図9はセンサを有する本発明の検査治具の接続装置の実施形態を斜視図で示すものである。図示のように、2つのスイッチ41,42を、試験設備(A)の被検査対象の両側位置で、検査治具50の左右両端に対応する位置に取付ける。スイッチ41,42としては、エアースイッチを用い、検査治具50を試験設備の被検査対象のコンタクト部分(C)の嵌合位置付近まで持ってきて、エアースイッチ41,42がONの状態になる位置まで検査治具50を押し込んだ時にコンタクト可能位置として、検査治具50がその状態に押し込まれてスイッチ41,42を押されたときのみ、機構を動かす動力源であるエアー供給部(図示せず)へエアーを供給するようにした。
【0025】
また、エアースイッチ41,42を嵌合面の両端2個所に設置しているので、嵌合面において両端のどちらかが浮いた状態で機構が作動することをなくし、コンタクト可能な状態でのみ機構が作動するようにした。

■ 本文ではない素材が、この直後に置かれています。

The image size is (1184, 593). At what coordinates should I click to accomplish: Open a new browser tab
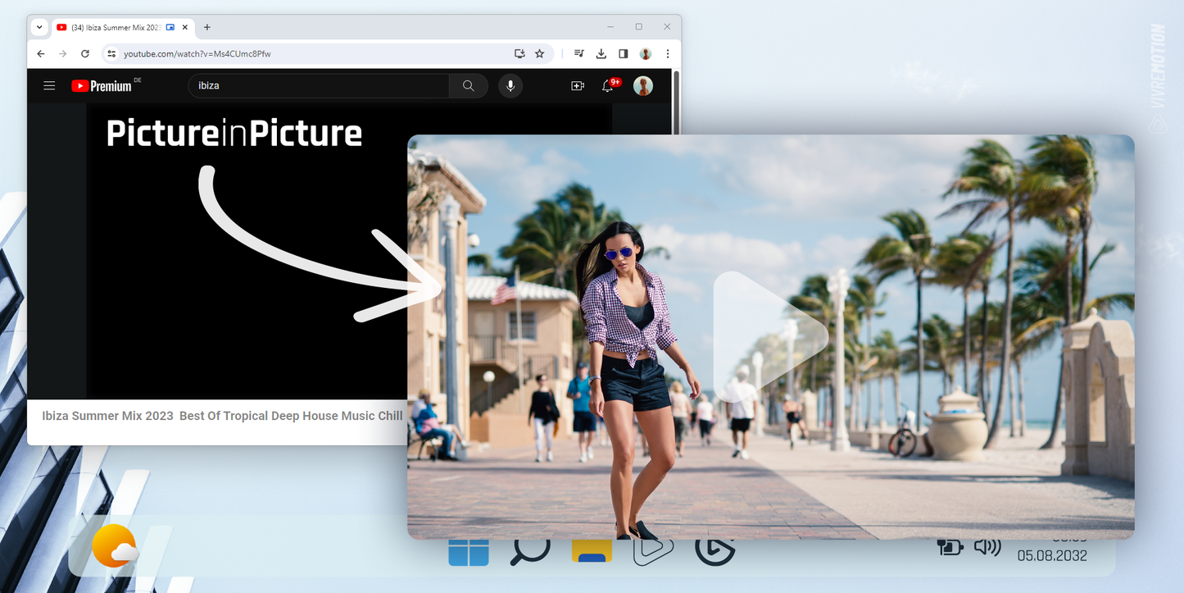(207, 27)
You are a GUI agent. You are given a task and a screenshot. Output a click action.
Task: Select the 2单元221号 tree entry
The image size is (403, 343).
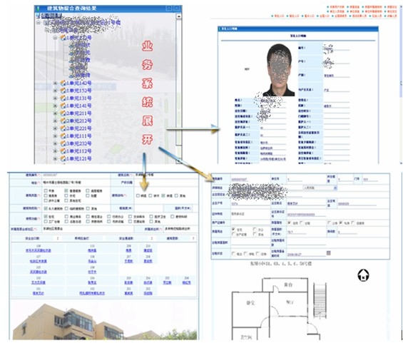(79, 128)
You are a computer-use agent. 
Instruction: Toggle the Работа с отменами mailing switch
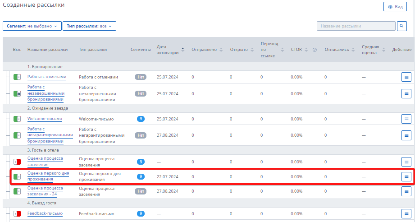click(x=17, y=77)
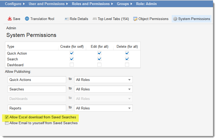Uncheck Search Delete for all checkbox
The image size is (217, 140).
click(127, 59)
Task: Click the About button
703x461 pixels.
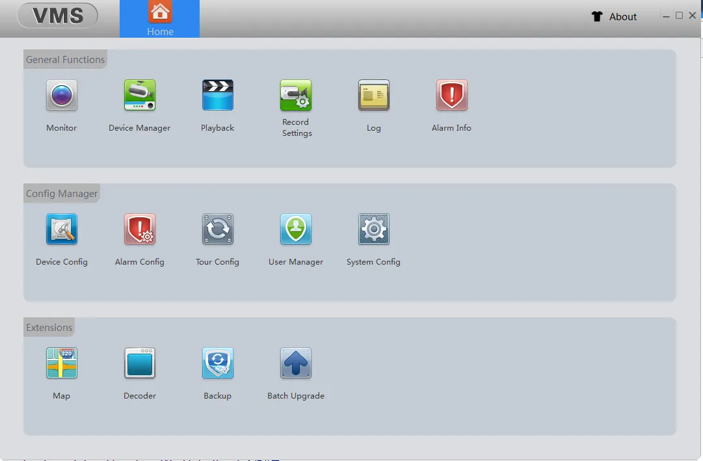Action: (x=622, y=17)
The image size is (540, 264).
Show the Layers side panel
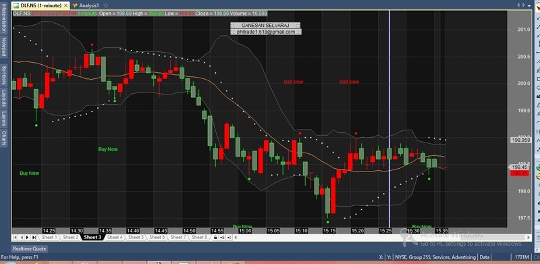click(4, 119)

このセンサ41,42をエアースイッチとしたことにより、自動コンタクト機構に電気駆動部分をなくし、試験中に主電源が落ちたとしても、検査治具が試験設備から急激に外れることがなくなり、試験者の事故をなくした。
【0026】
図10はセンサ40を1個所しか設けていない場合の例である。この場合は、検査治具50を試験設備(A)に嵌合する部分のコンタクト部分の面積が大きく、センサ40の取付け位置によっては、どちらかが浮いた状態になる可能性があり、浮いた方が装着不十分となり、それでもスイッチはONということで作動してしまう可能性もある。
【0027】
図11は嵌合面の両端、2個所にセンサを設けた例である。この場合は、検査治具50を試験設備(A)に嵌合する際コンタクト面の片側が浮いている状態ではON状態とは判断しないので、2個所のセンサ41,42がONとなって始めて機構が作動するようにしている。そうすることにより、不十分な接触状態をなくし、コンタクト時に破損等が起こらない状態での嵌合を可能とする。したがって、図9に示す本発明の実施形態ではこの方式を採用している。
【0028】
以上、添付図面を参照して本発明の実施形態について詳細に説明したが、本発明は上記の実施形態に限定されるものではなく、本発明の精神ないし範囲内において種々の形態、変形、修正等が可能であることに留意すべきである。
【0029】
【発明の効果】
以上に説明したような、本発明によれば、立体構造物に形成されたパターンへの接続用の検査治具が、容易に作製可能であり、設備化にも対応しやすくなる。また、本発明では、検査治具の破壊や損傷を防止することができ、確実な接続が補償され、信頼性のある試験が可能となる。
【図面の簡単な説明】
【図1】従来の平面的な試験対象物に対する検査治具の原理図である。
【図2】従来の立体構造に対する検査治具の概略図である。
【図3】本発明による検査治具の接続装置の1実施形態の概略図であり、(a)は側面図、(b)は正面図である。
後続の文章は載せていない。